Ictal electroencephalograms (EEGs) were recorded in six patients (2 male, 4 female; ages 14 mo to 38 mo) with afebrile convulsions and mild gastroenteritis (CwG), in a study at Nagoya, Japan. None had febrile convulsions. A family history of CwG was positive in 2 patients, and the twin of one patient had a history of febrile seizures. A cluster of seizures occurred within 1 -3 days of the onset of gastroenteritis, Rotavirus antigen test in the stool was positive in 2 patients. Seizures began as partial, and clinical manifestations included loss of responsiveness, arrest of movement, cyanosis, lateral eye deviation, and hemifacial convulsion. A generalized tonic-clonic convulsion occurred in 5 patients. Ictal EEGs showed focal low amplitude fast activity, beginning in the occipital area in 3 patients, and parietal, central, or frontal in the remaining 3. The focal discharge evolved into a secondary generalized seizure. Seizures were controlled with phenobarbital, lidocaine, or carbamazepine. At follow-up (mean 39 mo, range 17-62 mo) interictal EEGs and psychomotor development were normal. 
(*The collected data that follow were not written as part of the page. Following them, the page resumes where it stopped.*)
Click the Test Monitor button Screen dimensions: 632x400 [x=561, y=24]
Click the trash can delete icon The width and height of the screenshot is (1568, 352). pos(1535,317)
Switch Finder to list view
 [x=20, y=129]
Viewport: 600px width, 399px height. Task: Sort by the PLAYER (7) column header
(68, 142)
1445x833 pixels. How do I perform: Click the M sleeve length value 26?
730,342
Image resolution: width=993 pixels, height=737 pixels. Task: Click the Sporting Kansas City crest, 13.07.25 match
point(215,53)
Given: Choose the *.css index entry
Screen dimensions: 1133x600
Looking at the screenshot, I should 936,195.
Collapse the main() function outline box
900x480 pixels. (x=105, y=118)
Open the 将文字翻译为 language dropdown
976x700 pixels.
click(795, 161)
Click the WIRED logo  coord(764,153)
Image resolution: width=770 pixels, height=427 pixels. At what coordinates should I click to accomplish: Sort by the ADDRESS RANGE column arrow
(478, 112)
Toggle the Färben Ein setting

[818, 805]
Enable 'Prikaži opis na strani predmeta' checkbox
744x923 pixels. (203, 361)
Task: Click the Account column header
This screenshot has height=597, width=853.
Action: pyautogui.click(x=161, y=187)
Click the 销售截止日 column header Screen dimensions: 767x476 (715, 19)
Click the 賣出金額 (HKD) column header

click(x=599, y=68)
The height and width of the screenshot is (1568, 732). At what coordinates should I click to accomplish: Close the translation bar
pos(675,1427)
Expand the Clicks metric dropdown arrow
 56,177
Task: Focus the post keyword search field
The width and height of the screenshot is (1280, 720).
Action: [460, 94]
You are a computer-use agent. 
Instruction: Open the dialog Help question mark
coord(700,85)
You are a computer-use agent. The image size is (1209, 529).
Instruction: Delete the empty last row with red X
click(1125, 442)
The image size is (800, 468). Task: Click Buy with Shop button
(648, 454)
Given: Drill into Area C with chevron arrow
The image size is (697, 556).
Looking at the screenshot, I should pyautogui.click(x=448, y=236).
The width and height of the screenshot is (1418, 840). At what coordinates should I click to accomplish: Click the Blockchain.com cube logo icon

COMMENT. Convulsion with mild gastroenteritis (CwG) is a frequent seizure disorder in Japan . Previously described as generalized, the seizures appear to be partial with secondary generalization. CwG presents in previously healthy infants or young children aged 6 months to 3 years. Seizures are afebrile and occur in clusters in close relation to the onset of diarrhea. Laboratory results including electrolytes, glucose, and CSF are normal, ictal EEG is focal and secondary generalized, the interictal EEG is normal, and the outcome benign. In the above study, no reports of neuroimaging are included. Rotavirus was the likely cause in 2 of the 6 patients.
Usually affecting Japanese children, CwG is now known to occur outside Asia. A study of 14 children with the syndrome is reported from the UK . The gastroenteritis was considered viral, and Rotavirus was detected by enzyme immunoassay in the stools of 7 of 10 patients tested. Stool culture was negative for pathogenic bacteria. CSF and computed tomography, performed on 2 patients with prolonged seizures, were negative. On long-term follow-up, none had recurrence of seizures and all had normal development. The seizure mechanism is unknown, and CNS complications are not generally described with Rotavirus infection (AAP Redbook). In the absence of fever, electrolyte and glucose abnormalities, a viral neurotropism, similar to that suggested for HHV-6 in febrile seizures (Hall CB et al, 1994; Millichap JG and JJ, 2006), might be considered.